### What is expected:
In the surfing contest report, who does Wilko face in round two? Please answer in a few words.

The tow-head kid from Hawaii surfed like shit. By his standards. One of those sessions where you just…forget how to ride a wave. Stance slightly off, out of rhythm, falling on standard turns.

I mean, I’d killed someone, literally, to surf as well as JJ on an off day. But it still landed him in third place, with Jadson Andre and the events second wild card, Miguel Blanco, standing on his head.

John John meets Blanco again in round two. Like with Medina/Callinan, it should be an easy win for the current tour leader. But wild cards are scary draws. Love to play spoilers. Crush dreams.

Wilko continued his slow slide to the bottom. Abysmal showing against Callinan and Pupo.

Wilko’s up against Flores in round two. If he surfs the way he did in round one it’ll be an easy victory for the Frenchman. And Flores desperately needs a good result. Without one, maybe two, he’ll be gone next year. I think. As I’ve stated many times, math is hard when you don’t want to bother with it.

Is it even possible for Flores to re-qualify? Can someone tell me?

Slater easily dispatched Stu Kennedy and Banting with a sick forehand full roter to flats stomp. Followed it up with a gorgeous backside pig-dog drainer. Came out with the mini ‘poof’ spit. Kelly’s still got the gift, even if it doesn’t show up as often as it used to.

### Provided information:
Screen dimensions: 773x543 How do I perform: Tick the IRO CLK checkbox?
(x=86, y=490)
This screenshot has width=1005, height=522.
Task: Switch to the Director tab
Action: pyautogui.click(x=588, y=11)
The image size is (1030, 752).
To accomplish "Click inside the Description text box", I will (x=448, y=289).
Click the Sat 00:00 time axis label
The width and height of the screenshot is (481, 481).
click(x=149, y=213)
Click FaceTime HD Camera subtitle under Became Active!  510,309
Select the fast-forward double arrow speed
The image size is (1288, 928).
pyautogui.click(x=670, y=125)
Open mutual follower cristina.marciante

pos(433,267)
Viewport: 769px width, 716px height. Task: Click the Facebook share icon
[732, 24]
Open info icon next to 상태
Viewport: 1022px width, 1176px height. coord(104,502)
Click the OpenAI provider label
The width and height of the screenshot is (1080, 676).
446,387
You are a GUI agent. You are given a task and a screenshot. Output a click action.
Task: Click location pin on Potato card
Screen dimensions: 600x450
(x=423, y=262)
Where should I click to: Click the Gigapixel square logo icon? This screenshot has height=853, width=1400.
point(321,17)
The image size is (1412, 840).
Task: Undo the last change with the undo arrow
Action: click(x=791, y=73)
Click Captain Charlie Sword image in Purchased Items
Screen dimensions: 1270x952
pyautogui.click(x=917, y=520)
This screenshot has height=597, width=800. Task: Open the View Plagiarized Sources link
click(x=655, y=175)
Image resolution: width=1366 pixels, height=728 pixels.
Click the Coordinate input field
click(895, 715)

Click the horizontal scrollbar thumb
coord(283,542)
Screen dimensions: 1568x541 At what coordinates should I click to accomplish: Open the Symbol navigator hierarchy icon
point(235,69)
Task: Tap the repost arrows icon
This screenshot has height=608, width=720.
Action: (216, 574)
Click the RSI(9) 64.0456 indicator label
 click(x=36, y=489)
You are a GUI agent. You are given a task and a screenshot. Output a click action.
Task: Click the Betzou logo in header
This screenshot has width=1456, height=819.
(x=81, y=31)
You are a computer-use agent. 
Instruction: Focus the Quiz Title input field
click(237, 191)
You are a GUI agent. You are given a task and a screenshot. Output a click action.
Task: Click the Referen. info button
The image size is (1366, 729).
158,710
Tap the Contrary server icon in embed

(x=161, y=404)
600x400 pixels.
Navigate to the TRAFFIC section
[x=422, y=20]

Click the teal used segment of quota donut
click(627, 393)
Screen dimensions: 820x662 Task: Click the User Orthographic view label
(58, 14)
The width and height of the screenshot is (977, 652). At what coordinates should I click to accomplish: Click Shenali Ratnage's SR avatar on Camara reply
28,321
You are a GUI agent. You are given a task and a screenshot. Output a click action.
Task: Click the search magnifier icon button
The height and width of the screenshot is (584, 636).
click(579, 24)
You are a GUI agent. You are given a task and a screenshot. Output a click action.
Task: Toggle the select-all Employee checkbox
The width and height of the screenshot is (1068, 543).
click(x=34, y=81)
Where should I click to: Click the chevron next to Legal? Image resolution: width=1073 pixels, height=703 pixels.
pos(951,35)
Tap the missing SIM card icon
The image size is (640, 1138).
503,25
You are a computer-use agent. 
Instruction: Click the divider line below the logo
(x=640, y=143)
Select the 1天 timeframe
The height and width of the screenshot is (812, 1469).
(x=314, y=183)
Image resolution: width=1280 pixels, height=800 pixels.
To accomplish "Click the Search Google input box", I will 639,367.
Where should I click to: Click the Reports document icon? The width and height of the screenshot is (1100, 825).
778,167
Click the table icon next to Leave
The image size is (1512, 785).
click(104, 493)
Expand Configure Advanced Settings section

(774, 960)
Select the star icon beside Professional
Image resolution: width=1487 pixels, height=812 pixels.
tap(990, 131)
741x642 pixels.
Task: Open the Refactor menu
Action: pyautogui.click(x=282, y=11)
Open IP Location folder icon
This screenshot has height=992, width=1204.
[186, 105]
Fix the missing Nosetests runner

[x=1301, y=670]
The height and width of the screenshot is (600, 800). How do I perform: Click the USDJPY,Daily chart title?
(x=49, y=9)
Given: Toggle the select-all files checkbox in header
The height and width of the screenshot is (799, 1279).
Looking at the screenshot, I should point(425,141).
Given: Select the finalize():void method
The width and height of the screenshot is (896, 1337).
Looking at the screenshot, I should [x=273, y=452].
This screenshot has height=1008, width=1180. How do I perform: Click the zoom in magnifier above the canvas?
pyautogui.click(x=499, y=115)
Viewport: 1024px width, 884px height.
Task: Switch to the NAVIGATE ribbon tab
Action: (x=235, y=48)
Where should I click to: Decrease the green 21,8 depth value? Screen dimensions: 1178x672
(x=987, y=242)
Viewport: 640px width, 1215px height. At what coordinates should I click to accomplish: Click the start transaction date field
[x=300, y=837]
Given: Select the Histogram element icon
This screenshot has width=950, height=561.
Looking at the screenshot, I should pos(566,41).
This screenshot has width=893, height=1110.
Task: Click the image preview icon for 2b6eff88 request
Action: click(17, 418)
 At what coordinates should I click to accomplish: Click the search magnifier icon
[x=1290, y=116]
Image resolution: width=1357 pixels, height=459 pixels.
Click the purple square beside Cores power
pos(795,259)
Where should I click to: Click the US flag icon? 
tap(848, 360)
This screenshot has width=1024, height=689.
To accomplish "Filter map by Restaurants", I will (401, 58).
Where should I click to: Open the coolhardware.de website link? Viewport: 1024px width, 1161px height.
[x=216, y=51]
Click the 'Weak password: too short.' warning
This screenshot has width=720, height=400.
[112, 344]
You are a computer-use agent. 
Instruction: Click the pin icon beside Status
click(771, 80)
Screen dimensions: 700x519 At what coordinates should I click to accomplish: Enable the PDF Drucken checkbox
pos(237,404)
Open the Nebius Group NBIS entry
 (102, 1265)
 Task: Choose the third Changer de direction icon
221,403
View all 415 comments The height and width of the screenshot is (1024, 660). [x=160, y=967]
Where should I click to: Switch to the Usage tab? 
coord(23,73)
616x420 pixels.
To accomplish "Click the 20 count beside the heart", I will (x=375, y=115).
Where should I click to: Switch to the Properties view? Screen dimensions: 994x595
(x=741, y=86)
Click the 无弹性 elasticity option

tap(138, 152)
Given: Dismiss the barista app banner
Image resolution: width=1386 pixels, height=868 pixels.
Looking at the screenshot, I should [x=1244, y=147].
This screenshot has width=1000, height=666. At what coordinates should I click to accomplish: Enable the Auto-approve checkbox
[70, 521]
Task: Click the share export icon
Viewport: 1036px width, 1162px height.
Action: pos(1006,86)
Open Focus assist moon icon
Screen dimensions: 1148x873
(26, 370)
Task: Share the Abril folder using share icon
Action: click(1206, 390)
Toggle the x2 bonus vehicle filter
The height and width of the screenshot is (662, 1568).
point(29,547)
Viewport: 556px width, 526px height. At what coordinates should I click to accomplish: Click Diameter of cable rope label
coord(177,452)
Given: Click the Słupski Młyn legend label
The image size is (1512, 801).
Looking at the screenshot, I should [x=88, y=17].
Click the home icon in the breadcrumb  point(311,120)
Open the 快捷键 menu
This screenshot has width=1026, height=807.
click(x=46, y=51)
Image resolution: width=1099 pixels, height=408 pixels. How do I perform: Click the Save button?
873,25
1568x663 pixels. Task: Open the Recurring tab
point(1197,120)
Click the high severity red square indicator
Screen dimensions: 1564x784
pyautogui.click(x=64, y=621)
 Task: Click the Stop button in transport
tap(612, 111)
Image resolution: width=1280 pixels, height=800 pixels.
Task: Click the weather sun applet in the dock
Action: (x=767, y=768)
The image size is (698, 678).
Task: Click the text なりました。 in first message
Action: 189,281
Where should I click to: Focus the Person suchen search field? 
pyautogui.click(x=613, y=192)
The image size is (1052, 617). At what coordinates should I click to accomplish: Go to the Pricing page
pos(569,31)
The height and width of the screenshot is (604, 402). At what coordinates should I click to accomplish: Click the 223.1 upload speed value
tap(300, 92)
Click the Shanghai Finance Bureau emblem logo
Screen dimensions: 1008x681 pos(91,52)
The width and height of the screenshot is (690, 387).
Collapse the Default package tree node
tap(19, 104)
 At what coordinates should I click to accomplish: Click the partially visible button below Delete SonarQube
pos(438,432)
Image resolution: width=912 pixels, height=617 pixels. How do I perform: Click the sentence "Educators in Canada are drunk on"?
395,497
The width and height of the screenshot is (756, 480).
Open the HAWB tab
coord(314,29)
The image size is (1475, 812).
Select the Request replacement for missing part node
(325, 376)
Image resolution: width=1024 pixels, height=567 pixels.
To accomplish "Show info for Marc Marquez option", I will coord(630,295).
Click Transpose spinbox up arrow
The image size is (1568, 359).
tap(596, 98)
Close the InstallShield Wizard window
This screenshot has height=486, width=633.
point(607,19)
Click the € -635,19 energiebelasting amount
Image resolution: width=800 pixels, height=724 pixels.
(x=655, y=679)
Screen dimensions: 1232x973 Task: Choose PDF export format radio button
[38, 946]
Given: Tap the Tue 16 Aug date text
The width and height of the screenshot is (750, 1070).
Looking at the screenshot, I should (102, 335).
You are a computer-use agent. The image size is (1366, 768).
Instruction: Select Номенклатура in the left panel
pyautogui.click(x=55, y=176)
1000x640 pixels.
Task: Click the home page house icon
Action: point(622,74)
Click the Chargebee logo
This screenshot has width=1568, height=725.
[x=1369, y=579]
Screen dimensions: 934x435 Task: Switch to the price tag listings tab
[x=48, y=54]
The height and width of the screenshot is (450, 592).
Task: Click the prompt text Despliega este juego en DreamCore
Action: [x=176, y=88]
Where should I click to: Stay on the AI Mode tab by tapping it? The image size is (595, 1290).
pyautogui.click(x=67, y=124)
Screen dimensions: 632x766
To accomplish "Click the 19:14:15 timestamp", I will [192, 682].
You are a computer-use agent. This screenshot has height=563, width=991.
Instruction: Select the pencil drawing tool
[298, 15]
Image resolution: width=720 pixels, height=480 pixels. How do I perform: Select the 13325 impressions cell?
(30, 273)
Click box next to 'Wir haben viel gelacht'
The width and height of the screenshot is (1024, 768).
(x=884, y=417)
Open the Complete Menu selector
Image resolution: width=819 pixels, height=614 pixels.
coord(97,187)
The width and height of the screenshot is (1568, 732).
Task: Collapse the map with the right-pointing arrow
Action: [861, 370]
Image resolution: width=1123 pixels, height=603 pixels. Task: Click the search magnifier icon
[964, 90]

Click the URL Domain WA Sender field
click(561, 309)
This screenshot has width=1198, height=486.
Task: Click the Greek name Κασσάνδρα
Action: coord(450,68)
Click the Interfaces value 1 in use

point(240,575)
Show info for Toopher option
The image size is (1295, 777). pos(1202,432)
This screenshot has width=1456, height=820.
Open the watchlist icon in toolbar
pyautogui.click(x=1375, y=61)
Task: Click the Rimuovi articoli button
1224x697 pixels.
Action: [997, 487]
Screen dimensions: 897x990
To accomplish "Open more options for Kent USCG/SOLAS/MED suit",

### Solution for this exercise:
Flores